Le Premier ministre Jean-Marc Ayrault a affirmé qu’il n’y avait « pas d’austérité », mais une « gestion rigoureuse des finances publiques ». Pierre Andrieu/AFP
Sur les trois leviers possibles pour réduire les déficits – croissance, baisse des dépenses, pression fiscale –, la « réduction des dépenses doit être privilégiée », a affirmé hier le ministre de l’Économie et des Finances, Pierre Moscovici, à la radio RTL. Une cure qui se fera notamment dans le cadre de la « modernisation de l’action publique », a-t-il dit.
Jusqu’à présent, le gouvernement socialiste de François Hollande a plutôt imposé une cure d’économies sans précédent de 30 milliards d’euros aux Français avec des hausses d’impôts pour les particuliers et les entreprises (20 milliards au total), la dépense publique devant être réduite de 10 milliards par an pendant cinq ans.
Faute de croissance suffisante, la France ne va pas pouvoir tenir son engagement d’un déficit de 3 % du PIB fin 2013 et se retrouve en conséquence en quête de nouvelles économies.
« Nous ne devons pas ajouter de l’austérité au risque de récession », a souligné Pierre Moscovici, lors d’une rencontre avec des journalistes anglo-saxons, alors que des mesures impopulaires comme des taxes sur les retraites ou sur les allocations familiales sont évoquées.
Le Premier ministre Jean-Marc Ayrault a affirmé pour sa part qu’il n’y avait « pas d’austérité », mais une « gestion rigoureuse des finances publiques ».
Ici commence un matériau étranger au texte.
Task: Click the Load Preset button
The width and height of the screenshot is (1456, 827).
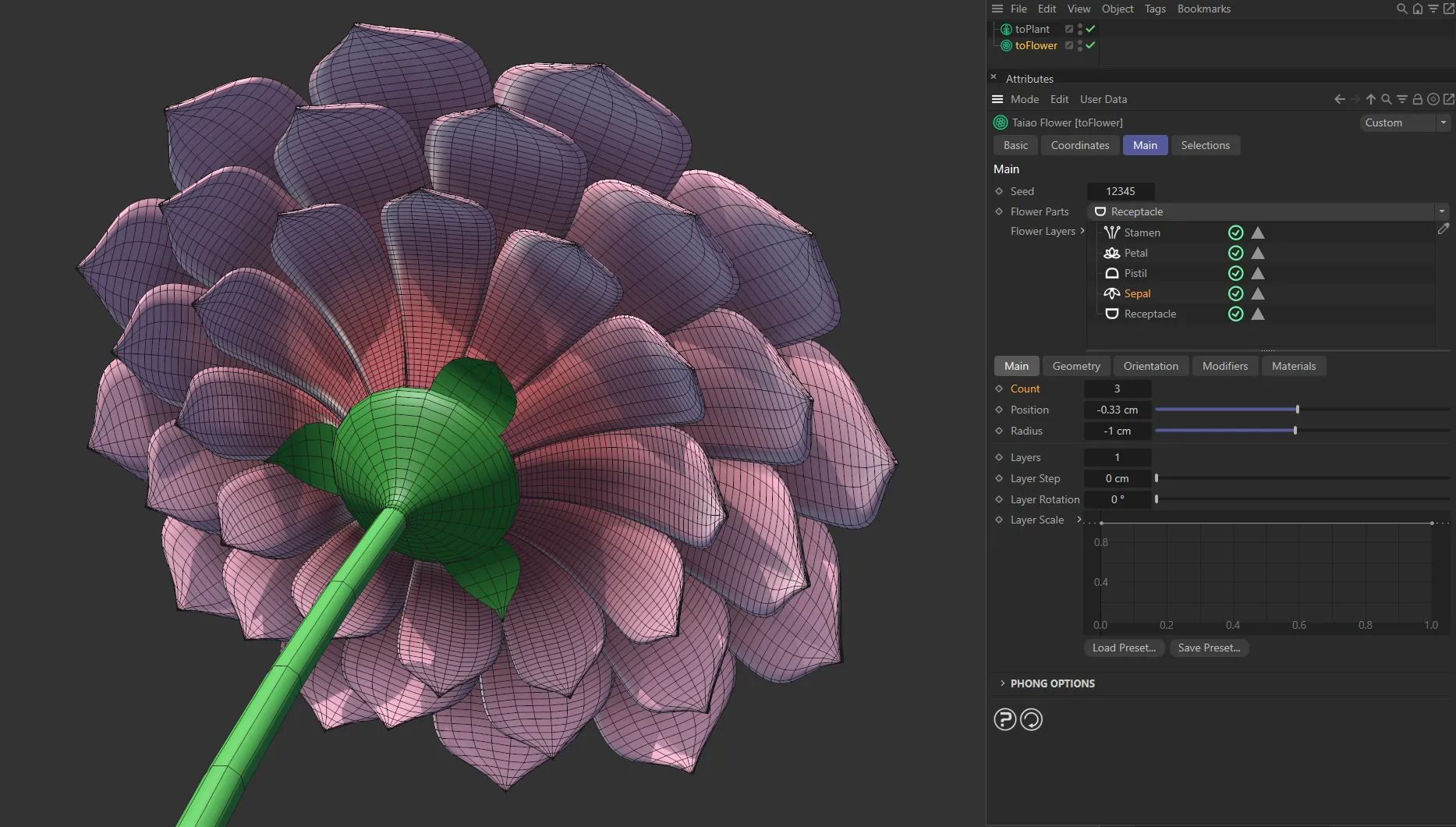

Opposée à « la énième goutte d’eau qu’on va enlever de la mer en faisant croire qu’on va réduire le déficit », la droite a annoncé une prochaine motion de censure contre la politique du gouvernement. Elle sera déposée « dans la seconde quinzaine de mars », a précisé le président du parti UMP, Jean-François Copé. « En neuf mois, François Hollande a davantage augmenté les impôts que nous en cinq ans », a-t-il dénoncé, allusion au mandat de Nicolas Sarkozy (2007-2012).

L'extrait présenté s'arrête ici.